Unsaturated dideoxy fluoro-ketopyranosyl nucleosides as new cytostatic agents: A convenient synthesis of 2,6-dideoxy-3-fluoro-4-keto-β- d-glucopyranosyl analogues of uracil, 5-fluorouracil, thymine, N4-benzoyl cytosine and N6-benzoyl adenine

Abstract

The β-protected nucleosides of uracil ( 2a), 5-fluorouracil ( 2b), thymine ( 2c), N 4-benzoyl cytosine ( 2d) and N 6-benzoyl adenine ( 2e) were synthesized by condensation of the peracetylated 3-deoxy-3-fluoro- d-glucopyranose ( 1) with the corresponding silylated bases. The nucleosides were deacetylated and several subsequent protection and deprotection steps afforded the partially acetylated analogues 6a– e. Selective iodination followed by hydrogenation gave the acetylated dideoxy analogues of uracil ( 8a), 5-fluorouracil ( 8b), thymine ( 8c), N 4-benzoyl cytosine ( 8d) and N 6-benzoyl adenine ( 8e), respectively. Finally, direct oxidation of the free hydroxyl group at the 4′-position of 8a– e, and simultaneous elimination reaction of the β-acetoxyl group, afforded the desired unsaturated 2,6-dideoxy-3-fluoro-4-keto-β- d-glucopyranosyl derivatives 9a– e. The new analogues were evaluated for antiviral and cytostatic activity.

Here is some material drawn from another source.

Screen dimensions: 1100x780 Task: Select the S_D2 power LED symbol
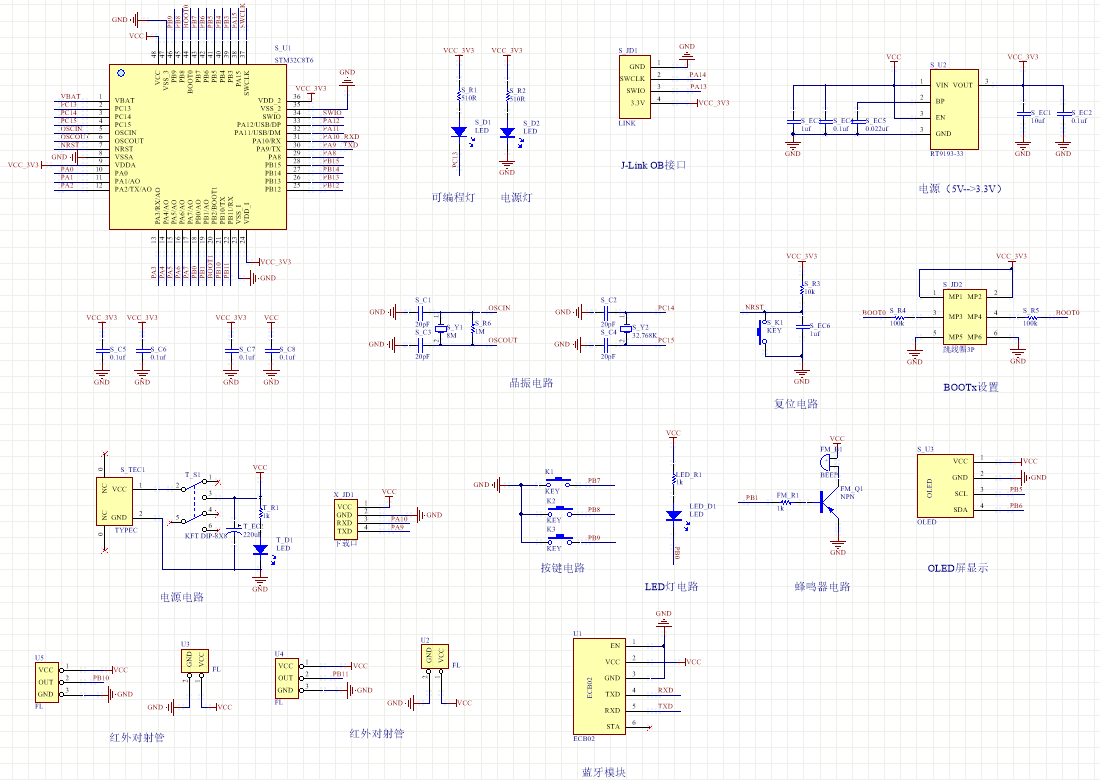[507, 132]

Compounds 9a– e were not active against a broad panel of DNA and RNA viruses at subtoxic concentrations. However, they were markedly cytostatic against a variety of tumor cell lines. The compounds should be regarded as potential new lead compounds to be further investigated for anticancer therapy.